They botched the job.

Congress and the administration were distracted by the stimulus package they hastily slapped together last spring. Sending checks to mailboxes is straight out of the textbook–the wrong textbook. It is designed to deal with a spending problem, not a capital market blackout. Spending has never been the problem. Now Congress is talking about doing another round of the same stuff. Great short-term politics. Terrible economics.

The Fed’s job is to provide liquidity. Instead, they diverted their energies to propping up troubled banks and investment banks by extending massive loans to institutions that were never eligible before. At the same time, they adopted procedures to sterilize the resulting reserve increases by selling T-bills in the open market to suck the additional reserves back out of the market. The net result was simply to shift bank reserves from healthy banks who were making loans to their customers to the sick ones. Total reserves did not go up at all. The monetary base has not grown in the past year. The Fed’s balance sheet has imploded.

The upshot of all this is the Fed has provided no liquidity whatsoever and we have had one crisis after another.

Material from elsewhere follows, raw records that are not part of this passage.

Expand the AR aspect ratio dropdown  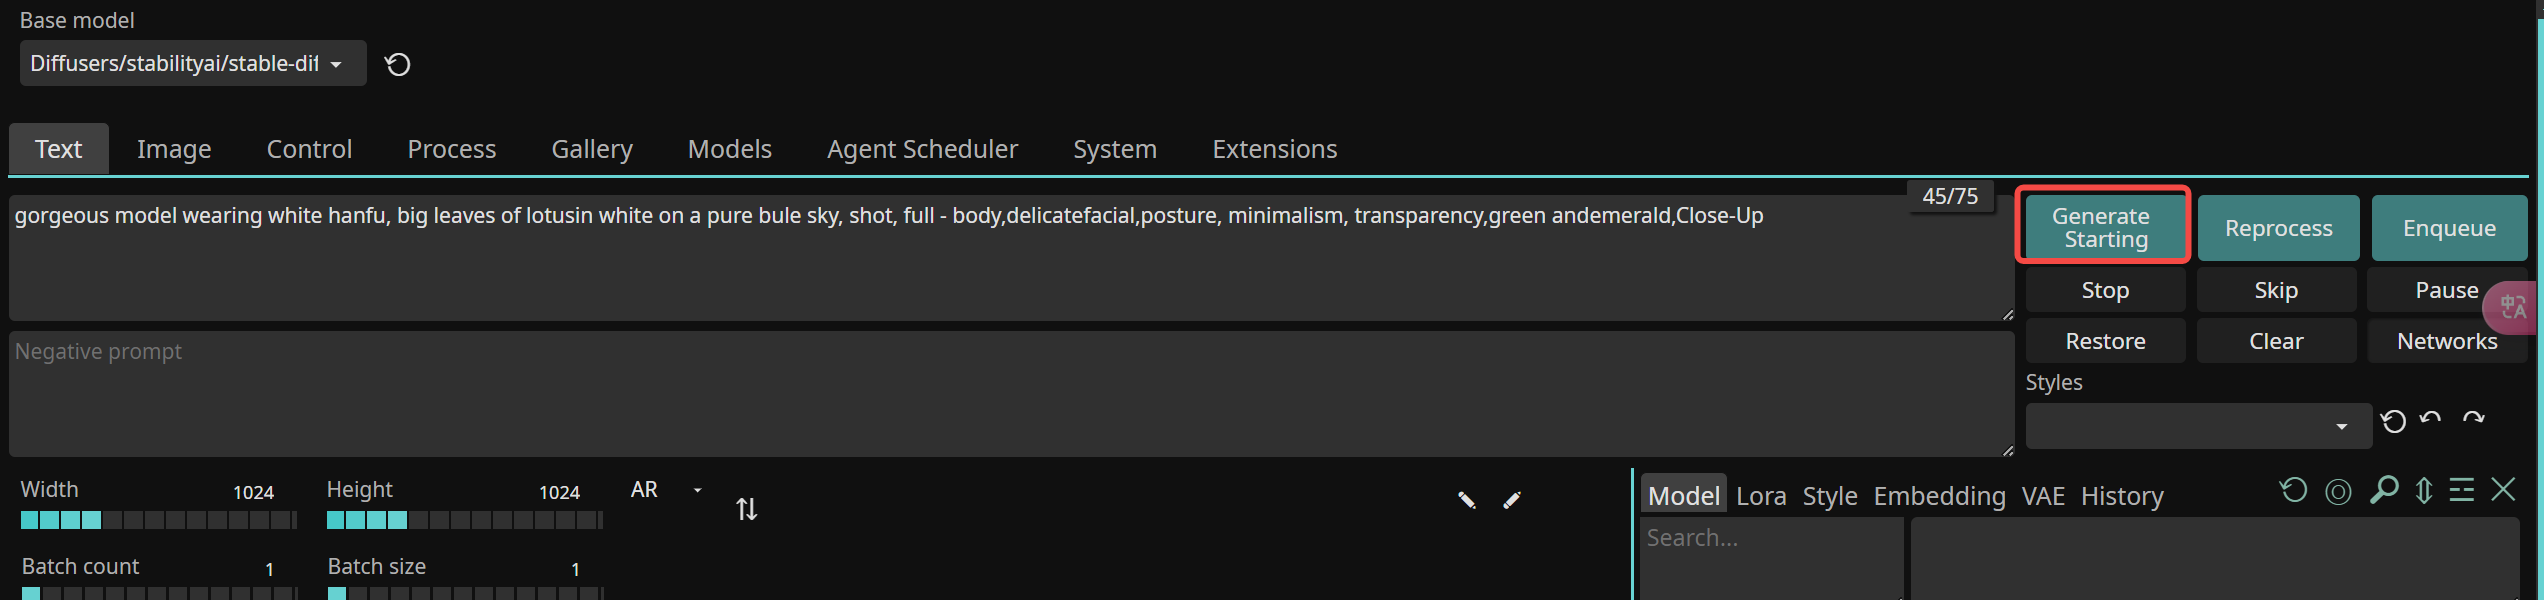coord(697,490)
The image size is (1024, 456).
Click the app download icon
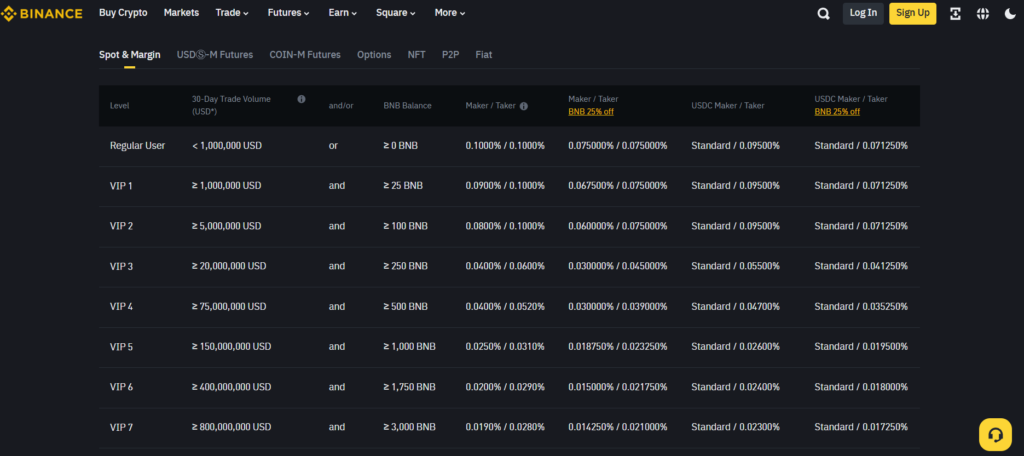(x=955, y=13)
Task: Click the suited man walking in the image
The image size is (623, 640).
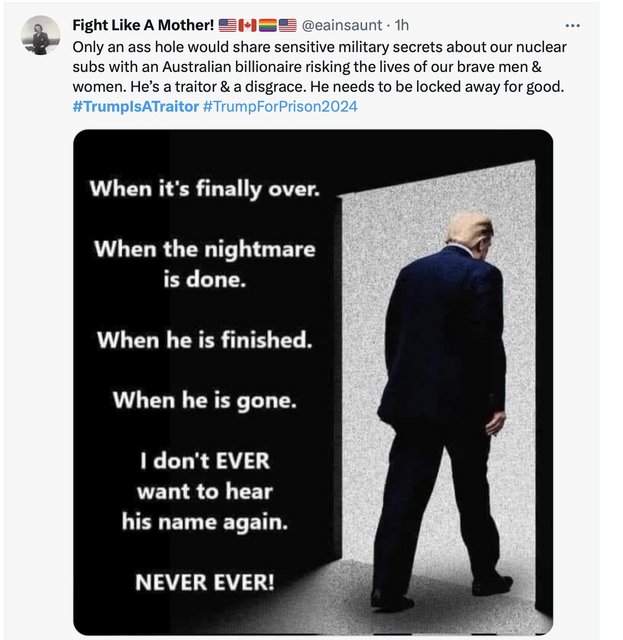Action: (442, 412)
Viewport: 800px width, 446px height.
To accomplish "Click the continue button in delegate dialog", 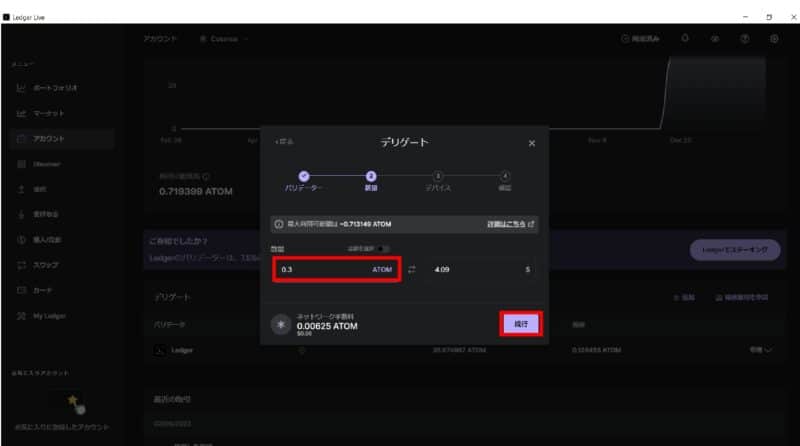I will [x=520, y=323].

The FOMC statement today, in writing about the balanced risks of growth and inflation shows they do not have a clue what is wrong with the system. The Fed does not print oil and should not chase growth-induced commodity price swings up and down with monetary policy. We don’t have an inflation–housing prices–the largest asset class for every American family–are still falling. It is time for the Fed to wake up and stabilize the capital markets.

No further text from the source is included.